[TASK DATA Boundary: Start]

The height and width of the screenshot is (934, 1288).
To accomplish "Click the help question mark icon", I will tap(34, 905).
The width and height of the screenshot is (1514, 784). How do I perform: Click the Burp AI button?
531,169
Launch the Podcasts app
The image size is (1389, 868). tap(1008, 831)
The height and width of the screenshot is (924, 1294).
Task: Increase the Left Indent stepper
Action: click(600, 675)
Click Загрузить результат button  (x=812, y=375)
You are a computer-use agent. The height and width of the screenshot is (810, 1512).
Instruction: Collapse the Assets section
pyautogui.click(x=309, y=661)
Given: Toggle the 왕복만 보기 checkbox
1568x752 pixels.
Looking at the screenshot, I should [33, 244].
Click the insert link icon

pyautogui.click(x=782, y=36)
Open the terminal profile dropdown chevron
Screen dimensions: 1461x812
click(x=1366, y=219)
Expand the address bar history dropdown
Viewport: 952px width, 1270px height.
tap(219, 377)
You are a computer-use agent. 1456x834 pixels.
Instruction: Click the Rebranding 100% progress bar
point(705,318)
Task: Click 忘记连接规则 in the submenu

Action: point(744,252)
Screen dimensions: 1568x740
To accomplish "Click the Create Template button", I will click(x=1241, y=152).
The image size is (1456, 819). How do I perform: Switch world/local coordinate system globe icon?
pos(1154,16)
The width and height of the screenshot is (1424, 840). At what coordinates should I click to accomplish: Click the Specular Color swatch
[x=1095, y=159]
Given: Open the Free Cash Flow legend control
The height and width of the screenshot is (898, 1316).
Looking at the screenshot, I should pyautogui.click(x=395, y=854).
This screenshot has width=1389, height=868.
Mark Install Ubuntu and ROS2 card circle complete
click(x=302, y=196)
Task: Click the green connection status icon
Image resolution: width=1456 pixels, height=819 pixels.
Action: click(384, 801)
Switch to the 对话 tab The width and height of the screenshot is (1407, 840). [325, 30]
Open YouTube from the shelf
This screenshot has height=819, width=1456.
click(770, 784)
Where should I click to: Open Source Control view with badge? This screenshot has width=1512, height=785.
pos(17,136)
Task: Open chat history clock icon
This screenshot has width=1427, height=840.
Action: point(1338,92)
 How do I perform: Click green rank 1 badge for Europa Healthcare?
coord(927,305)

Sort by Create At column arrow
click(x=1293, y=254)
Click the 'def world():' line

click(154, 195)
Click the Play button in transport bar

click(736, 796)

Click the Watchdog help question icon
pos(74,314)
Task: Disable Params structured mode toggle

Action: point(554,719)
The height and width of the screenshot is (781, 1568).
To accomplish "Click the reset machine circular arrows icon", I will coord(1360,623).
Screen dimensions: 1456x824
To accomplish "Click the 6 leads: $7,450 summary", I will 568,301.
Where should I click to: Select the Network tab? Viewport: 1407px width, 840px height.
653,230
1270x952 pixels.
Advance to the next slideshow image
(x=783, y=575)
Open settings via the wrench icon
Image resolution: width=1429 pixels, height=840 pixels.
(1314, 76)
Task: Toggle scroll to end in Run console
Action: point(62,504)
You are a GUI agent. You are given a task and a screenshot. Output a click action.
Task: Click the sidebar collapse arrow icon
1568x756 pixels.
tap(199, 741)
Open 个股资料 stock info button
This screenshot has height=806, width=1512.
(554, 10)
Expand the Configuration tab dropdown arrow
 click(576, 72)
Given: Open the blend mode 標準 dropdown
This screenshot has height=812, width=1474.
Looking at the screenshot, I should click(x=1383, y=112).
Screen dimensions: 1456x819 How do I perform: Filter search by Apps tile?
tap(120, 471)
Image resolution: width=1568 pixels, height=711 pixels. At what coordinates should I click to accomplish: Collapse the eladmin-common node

[TASK DATA Boundary: End]

Take the line containing "Click the Play button in transport bar" and every line after it up to the last line of the listing, and output them exactly, with nothing else.

Click the Play button in transport bar

click(736, 796)

Click the Watchdog help question icon
pos(74,314)
Task: Disable Params structured mode toggle

Action: point(554,719)
The height and width of the screenshot is (781, 1568).
To accomplish "Click the reset machine circular arrows icon", I will coord(1360,623).
Screen dimensions: 1456x824
To accomplish "Click the 6 leads: $7,450 summary", I will 568,301.
Where should I click to: Select the Network tab? Viewport: 1407px width, 840px height.
653,230
1270x952 pixels.
Advance to the next slideshow image
(x=783, y=575)
Open settings via the wrench icon
Image resolution: width=1429 pixels, height=840 pixels.
(1314, 76)
Task: Toggle scroll to end in Run console
Action: point(62,504)
You are a GUI agent. You are given a task and a screenshot. Output a click action.
Task: Click the sidebar collapse arrow icon
1568x756 pixels.
tap(199, 741)
Open 个股资料 stock info button
This screenshot has height=806, width=1512.
(554, 10)
Expand the Configuration tab dropdown arrow
 click(576, 72)
Given: Open the blend mode 標準 dropdown
This screenshot has height=812, width=1474.
Looking at the screenshot, I should click(x=1383, y=112).
Screen dimensions: 1456x819 How do I perform: Filter search by Apps tile?
tap(120, 471)
Image resolution: width=1568 pixels, height=711 pixels. At what coordinates should I click to accomplish: Collapse the eladmin-common node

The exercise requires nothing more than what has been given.